Reasons for a career change may vary. Maybe you simply don’t enjoy your current profession any longer, maybe you want to increase your earning potential or maybe you seek greater work-life balance. In any case, it is important for those who want to make a career change do so for the right reasons and follow the steps that make the transition easier.
At any rate, making a career change will likely turn into a much easier endeavor with the following career-changing strategies.
6 Steps to Take
- Self-Assessment: What do you like doing? What are you good at? What are the must-haves of a new career? These are why taking an honest assessment of your preferences, skills, and qualifications will significantly help guide your choice of a new career.
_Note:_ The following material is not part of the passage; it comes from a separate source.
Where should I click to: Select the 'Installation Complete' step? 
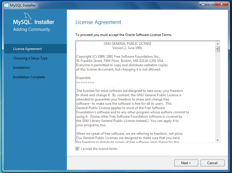[x=29, y=77]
- Career Research: Make sure you understand the industry before you enter it. There is information both online and at your local library – talk to the reference librarian. You should also try to talk to people in the industry. They may become good contacts in the future. You may also want to learn the job prospects and pay levels. Many are surprised that some of the high-paying jobs these days can be blue-collar jobs, such as HVACR technician, electrician, or solar installation technician.
- Training: In many cases, those who switch careers will need to acquire additional training. The most important thing to do when starting a new vocational career is to obtain technical training at a trade school like RSI, where programs range from six months to two years. Upon graduation, skilled tradesmen may wish to seek additional certifications such as Type I, Type II, and Type III HVAC certificationor certification as an electrician or electrical journeyman.
- Network: If you enter a new job sector, you may need to rely on contacts to find gainful employment. You could consider joining trade associations, attending HVAC industry conventions, and talking to people in the desired field to get a feel for what it is like to work in that career, make important connections for the future, and learn some of the industry-specific language.
- Mentorship: Finding a mentor who is already a skilled worker in your preferred career can go a long way in helping you to transition into a new industry. That way, you can learn what daily experiences, challenges, and frustrations come along with a specific career. It may also help you become familiar with the qualifications needed to enter and succeed in a new industry.
- Flexibility: Getting the dream job may not happen the moment you switch careers. You may have to pay your dues for a little while. Once you gain experience, there may be possibilities for promotions and advancements. Anybody switching careers should consider these possible compromises.
A career change can be both exciting and frightening at the same time. However, with careful planning, sufficient preparation, and additional training, the transition to a new, more rewarding career should be manageable.